5 Mart 2008 Çarşamba
14/20
test 10'u da dün bitirmem gerekiyordu, misafirim geldi bitiremedim. bugün bitiyor inşallah. akşama da .net'den kalan son soruyu yaparsam. yetiştirmiş oluyorum.
dün proctorum proctor formunu doldurdu, scanlenip gönderilmesi gerek asap.
c dersinin sınavı ile ilgil olarak da jordan biryerlere mail atmış, cevap bekliyormuş. 7 mart'dan sonrası için de dersinin açık kalmasını sağlamaya çalışacağım demiş. acaba extension aldığımı bilmiyor mu? biliyordur muhakkak ama ben yine de söyleyeyim. tiff olsa hayatta bunları yapmazdı, bu adam hem çabuk cevap veriyor, hem de iş bitirmeye çalışıyor. aman nazar değmesin.. spr'dan yana şanslı değilim çünkü.
4 Mart 2008 Salı
18/20
test 6 ile ilgili cevap geldi. birazdan eksik soruyu tamamlayıp yollayacağım. ama konuyu tamamen unutmuşum o bir soruyu yapmak öyle zor geliyor ki. gerçi hoca yine cevabıyla yollamış ama ne olur ne olmaz. beni deniyor olabilirler, ben yine de çözeceğim. unuttuğum konulara tekrar bakında aklıma geliyor tabi ama yeni baştan çalışıyorum. aslında ona aklıma gelmesi demezler, yeniden öğrenmek derler. proctoru nasıl yapıcam bilmiyorum. dün akşam ma105 ve ma111'i çalışırken hesap yaptığım defterlere baktım da, ben nasıl yapmışım bunları diyerek şaşırdım. sanki hiç hayatımda görmediğim şeyler, o kadar yabancı...

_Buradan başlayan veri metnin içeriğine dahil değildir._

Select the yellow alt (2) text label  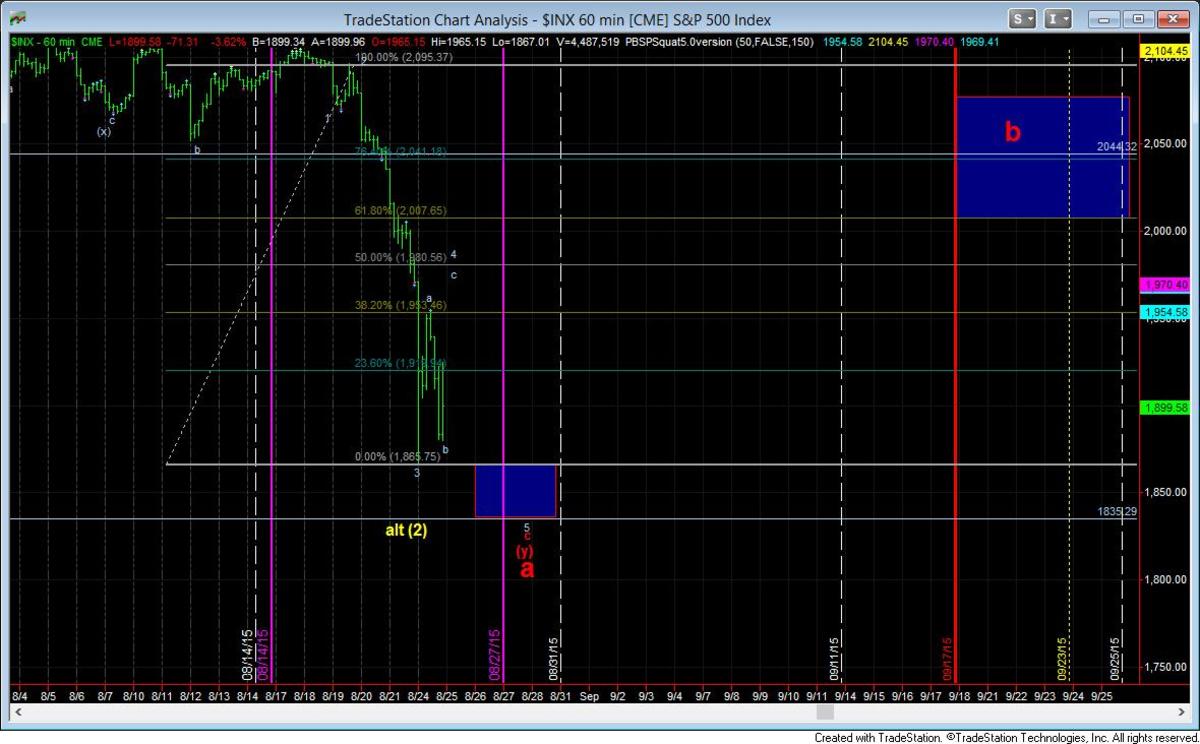[406, 531]
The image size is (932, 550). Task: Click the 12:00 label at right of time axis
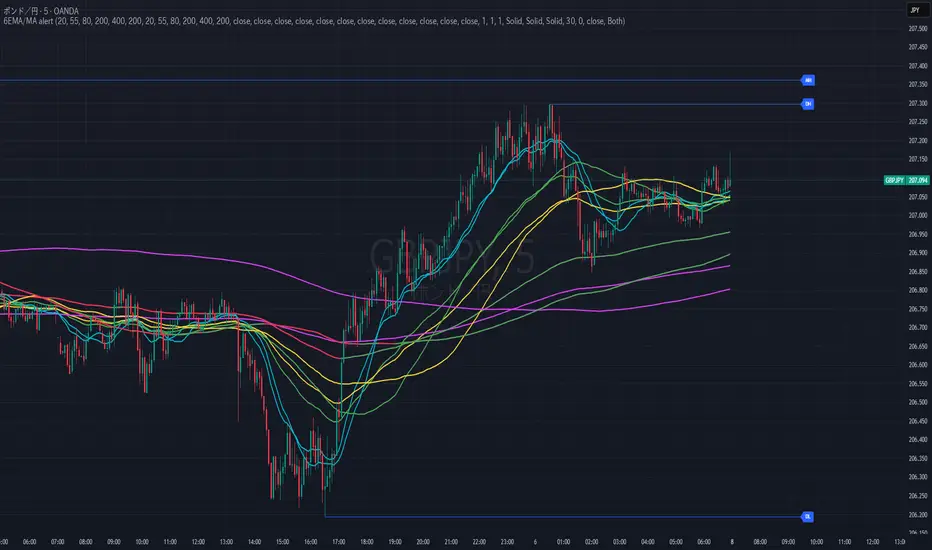pos(873,542)
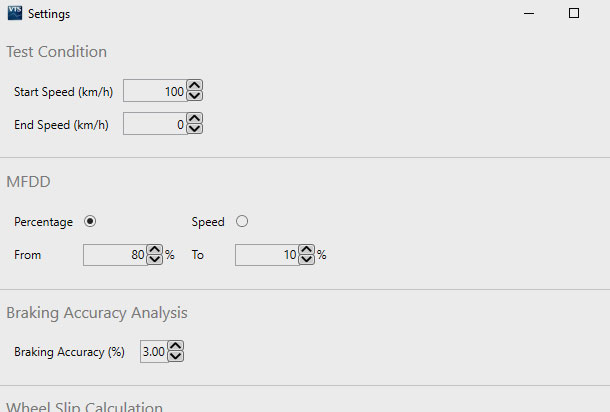Select the Speed radio button
Image resolution: width=610 pixels, height=412 pixels.
241,222
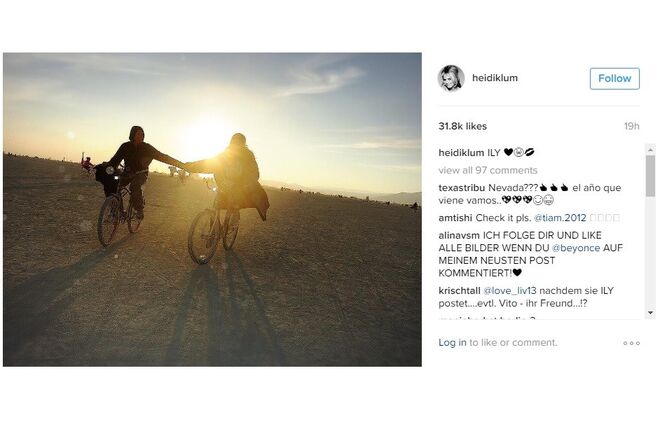Click the scrollbar up arrow in comments
The height and width of the screenshot is (422, 660).
(x=650, y=150)
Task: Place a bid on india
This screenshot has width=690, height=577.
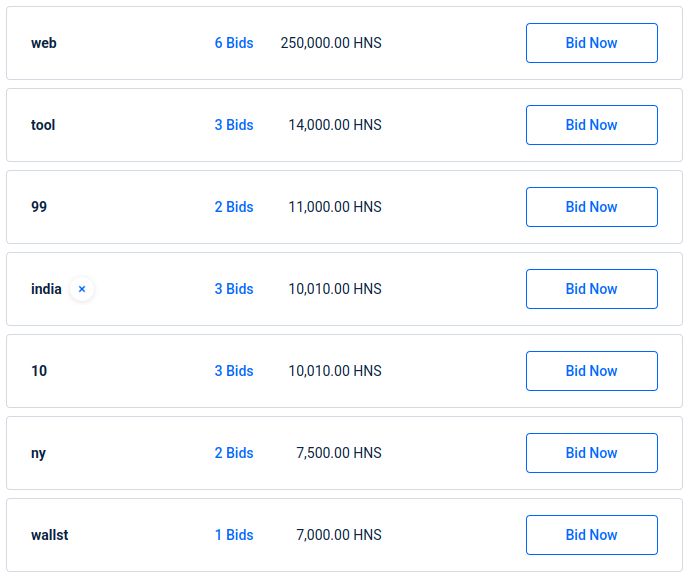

c263 yani c'nin son sınavı için de az önce mail attım. nerdeyse bir ay olacak cevap yok. eğer kaldıysam ve son gün haber verirse bu adamlar ne yaparım.. allah'ım please help. hem yeni spr'a, hem öğretmene, hem de dersin mailine attım. inşallah hayırlı cevap gelir.
3 Mart 2008 Pazartesi
18/20
pazar günü ma111 test8'i yaptım. sınava çalışmam gereken yere baktım. ilk başta bir konu anlatıyor sonrası tamamen konu ile ilgili örnek. hemen bir göz gezdirip sınava başladım. aman allahım o sınav ne öyle.. yapamıyorum! baştan iyice okyarak tekrar çalışmayı denedim, hayır kafam durdu resmen. anlamıyorum hiçbirşey. en son bütün şıkları tek tek deneme yoluna gittim ki.. çok zor biliyorsunuz.. sonra m. biraz daha kolay bir yolunu gösterdi de çözebildim. ama yine de sınavdan hiç umutlu değildim. amaaa 90% aldım!
bugün de test 9 ve 10'u bitirmeye çalışacağım.
c hocası hala son sınavın notunu göndermedi. o göndermedikçe ders tamamlanmamış görünüyor. 7 mart'dan önce gönderir de geçmiş olurum inşallah. kaldıysam ve bana bunu son gün gönderirse ne kadar kötü bir durum olur düşünemiyorum bile. herşeye sil baştan başlamam gerekir ki bu da bütün emeklerimin boşa gitmesi demek oluyor. allah korusun düşünmek istemiyorum. ben bu meseleyi hemen yeni spr'a sorayım.
1 Mart 2008 Cumartesi
17/20
ben de bugün test 7'yi bitirdim. çalışacak yeri azdı ve de bir önceki konulara dayanıyordu. sadece bir iki yeni formül veriyordu. hemen yaptım sınavı elh. 85% aldım.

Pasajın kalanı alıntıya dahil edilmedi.